Arriving with the first rays of the sun was the Cunard Liner, Carpathia. From our feeble lifeboat, we watched as the liner cruised vainly around the wreckage trying to find any survivors. When she came to a halt, we joined several of the other lifeboats and began to row towards her. I searched the faces in the other boats, looking for the slim build, the black eyes, or the black hair of my sister Mica. She was not there. I looked towards our rescue ship. Already there were several small lifeboats gathered around her. Maybe Mica was there. Maybe.

We received a grand welcome on the Carpathia. We were given blankets and drinks, and kind, helpful passengers gave up their beds for us. We were all fed, even Cocoa, Jenny and her kittens. Many of the survivors had gotten hypothermia and frostbite from being soaked in the glacial water, but most were successfully treated by the Carpathia's crew. For the first day, I wandered around the deck, trying to catch sight of a familiar face. There was a man I had once seen in the dining room, and there was the woman who had tried to clean Cocoa. But where was Mica?

On the second day the captain of the Carpathia told us to come up to the deck, where he would read out the names of all of the survivors who were on his ship. We all assembled on the deck with high hopes. The captain stood in the front and began to address us, beginning with the number of people that had survived. Only 705. Only 705! I thought to myself. I knew that there had been at least 2,200 people onboard when we set off. The image of our boat being lowered down less than half full with many of the people on the deck laughing at us came to my mind. I shuddered.

The captain had begun reading out from his list of names. Allgate, Ron . Brown, Molly . Cook, James. I clenched my fists. Come on! My mind kept screaming. Get into the G's! Say Grey, Mica! The list continued. Dartheard, Will . Emile, Smith . Fortguard, Jane. He was in the G's now. I held my breath. Gartum, Mary . Gerald, John. My heart was beating so fast that I thought that it would explode. Grath, April . Gray, Mica.

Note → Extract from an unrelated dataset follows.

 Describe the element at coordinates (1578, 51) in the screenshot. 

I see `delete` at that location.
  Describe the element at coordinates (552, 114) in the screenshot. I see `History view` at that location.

I could have yelled! I could have screamed! Mica is alive! Then I spotted her standing there, just a little ways from the back. She spotted me. I ran to her, and we embraced. My sister was okay! I was okay! My animals were okay! But hardly anyone else was. Many of the people that walked off the deck were crying in sorrow. There were so many broken hearts, so many spirits dashed. So many had died. George had died. The steward had died. Even the captain had died. The Titanic had died. But I was all right, and as I turned to face New York, I wondered, as I had done many times before in the last couple of days, what purpose in life did I have that was so special that I was saved, saved from the fate of the Great Titanic.